Homöopathie

Die Klassische Homöopathie ist eine ganzheitliche Therapieform. Sie sieht den Menschen als Individuum, der aus Körper, Geist und Seele besteht.

Das für jeden Patienten individuelle Arzneimittel soll einen Heilungsimpuls setzen, der es dem Körper möglich macht, die Krankheitsursache zu überwinden und gleichzeitig die körpereigene Widerstandskraft zu stärken.
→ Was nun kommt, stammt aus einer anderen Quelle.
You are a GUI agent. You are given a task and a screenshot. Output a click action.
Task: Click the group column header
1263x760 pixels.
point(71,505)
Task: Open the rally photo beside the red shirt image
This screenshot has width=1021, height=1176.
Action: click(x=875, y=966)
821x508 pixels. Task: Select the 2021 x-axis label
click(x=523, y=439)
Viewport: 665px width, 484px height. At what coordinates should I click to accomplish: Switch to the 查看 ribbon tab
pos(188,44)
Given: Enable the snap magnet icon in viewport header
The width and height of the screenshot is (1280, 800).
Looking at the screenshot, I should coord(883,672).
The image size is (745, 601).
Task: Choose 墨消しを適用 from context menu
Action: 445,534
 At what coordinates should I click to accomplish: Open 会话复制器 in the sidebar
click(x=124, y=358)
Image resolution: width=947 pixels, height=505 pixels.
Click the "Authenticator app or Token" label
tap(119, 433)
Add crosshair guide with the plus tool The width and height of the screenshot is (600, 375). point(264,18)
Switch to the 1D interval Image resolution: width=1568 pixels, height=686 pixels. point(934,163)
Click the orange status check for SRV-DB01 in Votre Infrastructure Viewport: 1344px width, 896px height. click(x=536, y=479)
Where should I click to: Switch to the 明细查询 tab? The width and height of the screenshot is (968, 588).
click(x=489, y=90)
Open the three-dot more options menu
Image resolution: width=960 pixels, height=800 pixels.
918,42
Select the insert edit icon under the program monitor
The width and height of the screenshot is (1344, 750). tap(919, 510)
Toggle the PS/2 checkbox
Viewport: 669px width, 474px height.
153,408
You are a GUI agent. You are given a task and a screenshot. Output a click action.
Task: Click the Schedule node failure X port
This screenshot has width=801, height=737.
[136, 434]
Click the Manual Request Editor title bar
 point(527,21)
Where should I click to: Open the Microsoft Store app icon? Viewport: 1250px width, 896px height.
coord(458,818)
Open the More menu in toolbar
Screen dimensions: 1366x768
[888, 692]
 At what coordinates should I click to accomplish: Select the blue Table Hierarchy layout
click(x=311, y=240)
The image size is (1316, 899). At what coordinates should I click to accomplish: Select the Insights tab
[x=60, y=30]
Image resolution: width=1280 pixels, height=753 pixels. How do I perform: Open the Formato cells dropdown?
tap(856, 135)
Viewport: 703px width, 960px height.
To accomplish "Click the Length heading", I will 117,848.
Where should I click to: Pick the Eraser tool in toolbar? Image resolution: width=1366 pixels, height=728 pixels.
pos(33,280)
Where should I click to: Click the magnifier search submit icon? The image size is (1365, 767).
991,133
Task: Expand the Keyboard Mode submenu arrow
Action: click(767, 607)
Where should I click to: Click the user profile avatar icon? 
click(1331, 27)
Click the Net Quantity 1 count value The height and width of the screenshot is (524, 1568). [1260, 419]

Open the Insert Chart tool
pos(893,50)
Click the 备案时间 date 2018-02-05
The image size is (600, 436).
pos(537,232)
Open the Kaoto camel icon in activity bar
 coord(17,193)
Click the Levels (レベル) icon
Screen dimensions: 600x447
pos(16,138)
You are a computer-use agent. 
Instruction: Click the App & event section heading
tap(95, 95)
Die Domäne der Klassischen Homöopathie sind die chronischen Erkrankungen (z. B. Asthma, Allergie etc.), Hauterkrankungen (z. B. Neurodermitis etc.), aber auch Migräne sowie akute und vegetative Erkrankungen (z. B. Schlafstörung, Reizmagen etc.).

 

Die Homöopathie sieht als Maßstab für Gesundung eine Besserung im Ganzen. Nicht nur die aktuellen körperlichen Beschwerden sollen sich verbessern, auch der Schlaf, die Stimmung, kurz: das Allgemeinbefinden soll in Gleichgewicht kommen.

 

Begründer der Homöopathie ist der deutsche Arzt und Apotheker Samuel Hahnemann (1755 - 1843). Er erkannte bereits vor über 200 Jahren, dass eine Gesundung nur erreicht werden kann, wenn der ganze Mensch geheilt wird und nicht nur seine körperlichen Symptome bekämpft oder unterdrückt werden.

 

In einem ersten Gespräch (Erstanamnese), das ca. 1,5 bis 2 Stunden dauert, wird der genaue Krankheitsverlauf sowie die individuellen Beschwerden und Befindlichkeiten aufgenommen. Ebenso werden frühere Erkrankungen und in der Familie aufgetretene Krankheiten berücksichtigt.

 

Das Folgegespräch dauert ca. 45 bis 60 Minuten.

 

Für die Arzneimittelauswahl ist der Gesamtzustand des Patienten ausschlaggebend und nicht nur seine momentanen körperlichen Beschwerden. Um dies herauszufinden und um die richtige Arzneimittelwahl zu treffen nimmt der Homöopath sich ausreichend Zeit für das Gespräch.